- _Task description_
Your response should contain every line from the data below that holds the string "computer".

- _Source data_
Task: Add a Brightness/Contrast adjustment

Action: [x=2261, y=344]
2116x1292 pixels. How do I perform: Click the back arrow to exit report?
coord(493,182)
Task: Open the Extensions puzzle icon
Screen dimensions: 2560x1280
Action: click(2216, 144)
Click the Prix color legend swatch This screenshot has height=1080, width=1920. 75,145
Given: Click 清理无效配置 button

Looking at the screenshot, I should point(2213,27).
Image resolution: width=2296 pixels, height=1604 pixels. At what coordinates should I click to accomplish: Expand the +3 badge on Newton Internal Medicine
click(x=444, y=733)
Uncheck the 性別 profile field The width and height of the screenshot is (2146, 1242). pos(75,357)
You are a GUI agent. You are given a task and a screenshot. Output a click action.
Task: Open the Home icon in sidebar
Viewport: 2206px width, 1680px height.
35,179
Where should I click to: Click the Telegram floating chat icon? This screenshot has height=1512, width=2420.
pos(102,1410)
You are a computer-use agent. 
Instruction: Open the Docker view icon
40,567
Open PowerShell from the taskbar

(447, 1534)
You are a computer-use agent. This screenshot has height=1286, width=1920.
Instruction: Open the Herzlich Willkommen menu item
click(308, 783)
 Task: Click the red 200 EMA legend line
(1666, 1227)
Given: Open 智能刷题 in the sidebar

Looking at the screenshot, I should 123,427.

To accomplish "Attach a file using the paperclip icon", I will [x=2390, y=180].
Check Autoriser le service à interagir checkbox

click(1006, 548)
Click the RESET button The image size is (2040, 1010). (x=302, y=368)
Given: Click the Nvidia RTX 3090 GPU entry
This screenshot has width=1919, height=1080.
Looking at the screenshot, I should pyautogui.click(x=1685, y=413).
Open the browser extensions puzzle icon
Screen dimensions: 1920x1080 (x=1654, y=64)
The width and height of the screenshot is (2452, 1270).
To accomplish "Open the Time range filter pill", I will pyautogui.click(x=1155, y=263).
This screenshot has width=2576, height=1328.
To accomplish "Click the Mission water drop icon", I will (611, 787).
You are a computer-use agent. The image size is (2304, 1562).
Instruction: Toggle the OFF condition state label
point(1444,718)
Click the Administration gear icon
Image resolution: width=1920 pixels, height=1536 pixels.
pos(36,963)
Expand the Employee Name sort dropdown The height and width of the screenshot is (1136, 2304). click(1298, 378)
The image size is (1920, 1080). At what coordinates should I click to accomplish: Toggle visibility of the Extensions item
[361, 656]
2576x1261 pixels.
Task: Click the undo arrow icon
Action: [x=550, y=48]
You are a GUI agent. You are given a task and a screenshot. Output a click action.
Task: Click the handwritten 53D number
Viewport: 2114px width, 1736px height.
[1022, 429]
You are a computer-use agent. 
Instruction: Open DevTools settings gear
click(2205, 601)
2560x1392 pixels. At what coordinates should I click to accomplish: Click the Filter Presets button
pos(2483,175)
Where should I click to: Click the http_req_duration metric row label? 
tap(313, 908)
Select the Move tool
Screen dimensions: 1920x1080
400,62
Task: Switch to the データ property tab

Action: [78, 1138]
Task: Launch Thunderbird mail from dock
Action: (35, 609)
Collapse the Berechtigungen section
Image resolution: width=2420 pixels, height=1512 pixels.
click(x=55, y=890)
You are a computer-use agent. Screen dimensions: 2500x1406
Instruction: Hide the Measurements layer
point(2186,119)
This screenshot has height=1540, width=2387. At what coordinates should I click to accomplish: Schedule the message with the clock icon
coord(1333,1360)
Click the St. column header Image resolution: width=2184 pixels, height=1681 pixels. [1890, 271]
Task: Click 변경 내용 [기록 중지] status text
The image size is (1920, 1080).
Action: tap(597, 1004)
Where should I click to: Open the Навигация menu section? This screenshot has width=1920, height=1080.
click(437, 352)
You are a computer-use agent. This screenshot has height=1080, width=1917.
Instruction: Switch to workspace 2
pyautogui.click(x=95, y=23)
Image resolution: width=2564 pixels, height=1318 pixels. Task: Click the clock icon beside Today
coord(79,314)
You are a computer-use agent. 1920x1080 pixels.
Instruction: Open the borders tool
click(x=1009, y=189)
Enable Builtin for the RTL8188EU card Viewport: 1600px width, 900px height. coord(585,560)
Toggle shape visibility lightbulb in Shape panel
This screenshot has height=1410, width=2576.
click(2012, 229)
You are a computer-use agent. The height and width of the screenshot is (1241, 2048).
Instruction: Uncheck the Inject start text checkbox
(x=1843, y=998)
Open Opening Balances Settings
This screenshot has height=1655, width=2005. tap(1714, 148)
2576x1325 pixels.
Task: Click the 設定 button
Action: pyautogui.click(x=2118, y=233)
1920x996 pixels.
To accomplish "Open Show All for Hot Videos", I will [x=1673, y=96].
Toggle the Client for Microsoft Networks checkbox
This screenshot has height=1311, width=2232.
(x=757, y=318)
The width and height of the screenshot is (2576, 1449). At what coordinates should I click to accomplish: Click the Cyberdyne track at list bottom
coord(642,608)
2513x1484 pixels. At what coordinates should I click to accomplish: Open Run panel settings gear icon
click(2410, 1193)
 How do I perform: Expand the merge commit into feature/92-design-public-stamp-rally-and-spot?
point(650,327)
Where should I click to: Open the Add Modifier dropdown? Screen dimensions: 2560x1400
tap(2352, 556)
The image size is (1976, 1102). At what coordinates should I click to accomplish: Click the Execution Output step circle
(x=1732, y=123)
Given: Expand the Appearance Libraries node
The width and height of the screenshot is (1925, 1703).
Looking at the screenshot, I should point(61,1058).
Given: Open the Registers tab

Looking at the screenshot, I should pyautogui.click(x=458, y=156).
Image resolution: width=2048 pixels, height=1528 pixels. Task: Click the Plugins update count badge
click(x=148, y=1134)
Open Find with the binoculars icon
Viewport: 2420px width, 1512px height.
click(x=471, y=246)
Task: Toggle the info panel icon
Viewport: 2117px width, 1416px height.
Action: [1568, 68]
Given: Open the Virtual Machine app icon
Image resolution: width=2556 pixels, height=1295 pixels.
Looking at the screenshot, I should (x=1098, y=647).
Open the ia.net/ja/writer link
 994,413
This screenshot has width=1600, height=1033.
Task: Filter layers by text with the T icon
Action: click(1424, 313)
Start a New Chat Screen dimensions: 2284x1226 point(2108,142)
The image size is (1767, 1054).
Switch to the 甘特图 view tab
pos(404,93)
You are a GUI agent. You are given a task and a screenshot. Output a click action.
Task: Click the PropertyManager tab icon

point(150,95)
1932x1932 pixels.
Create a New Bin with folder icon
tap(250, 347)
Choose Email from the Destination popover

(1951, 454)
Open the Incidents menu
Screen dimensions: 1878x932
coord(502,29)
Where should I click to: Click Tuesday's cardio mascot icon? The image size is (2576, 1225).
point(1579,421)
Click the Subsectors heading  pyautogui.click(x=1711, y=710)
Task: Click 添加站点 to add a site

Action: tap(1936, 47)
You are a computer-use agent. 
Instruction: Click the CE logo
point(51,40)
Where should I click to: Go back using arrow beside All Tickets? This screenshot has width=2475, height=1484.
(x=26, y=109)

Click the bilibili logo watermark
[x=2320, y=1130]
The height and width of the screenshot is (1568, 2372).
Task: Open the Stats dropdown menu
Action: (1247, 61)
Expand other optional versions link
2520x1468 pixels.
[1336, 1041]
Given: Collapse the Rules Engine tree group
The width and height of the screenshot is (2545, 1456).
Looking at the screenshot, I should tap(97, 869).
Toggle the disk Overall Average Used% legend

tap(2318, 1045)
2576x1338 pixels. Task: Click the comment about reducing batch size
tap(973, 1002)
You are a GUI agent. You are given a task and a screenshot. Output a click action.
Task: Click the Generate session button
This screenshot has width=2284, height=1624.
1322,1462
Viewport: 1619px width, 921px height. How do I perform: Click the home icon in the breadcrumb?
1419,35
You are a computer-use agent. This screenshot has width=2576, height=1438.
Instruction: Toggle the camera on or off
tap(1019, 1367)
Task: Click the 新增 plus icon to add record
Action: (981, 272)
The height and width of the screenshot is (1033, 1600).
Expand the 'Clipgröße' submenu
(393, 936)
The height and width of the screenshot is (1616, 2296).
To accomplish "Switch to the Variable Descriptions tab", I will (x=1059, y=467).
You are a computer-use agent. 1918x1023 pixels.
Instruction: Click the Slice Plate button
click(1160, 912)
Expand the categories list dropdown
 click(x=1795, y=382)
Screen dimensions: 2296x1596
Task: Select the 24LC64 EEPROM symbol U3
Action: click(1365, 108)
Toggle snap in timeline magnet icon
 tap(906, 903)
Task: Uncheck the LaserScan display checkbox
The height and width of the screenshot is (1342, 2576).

- _Solution below_
You are a computer-use agent. 
You are a computer-use agent. This screenshot has height=1286, width=1920.
You are a computer-use agent. The image size is (2304, 1562).
You are a computer-use agent. 
You are a computer-use agent. Screen dimensions: 2500x1406
You are a computer-use agent. This screenshot has height=1080, width=1917.
You are a computer-use agent. 1920x1080 pixels.
You are a computer-use agent. The height and width of the screenshot is (1241, 2048).
You are a computer-use agent. 
You are a computer-use agent. This screenshot has width=2576, height=1438.
You are a computer-use agent. 1918x1023 pixels.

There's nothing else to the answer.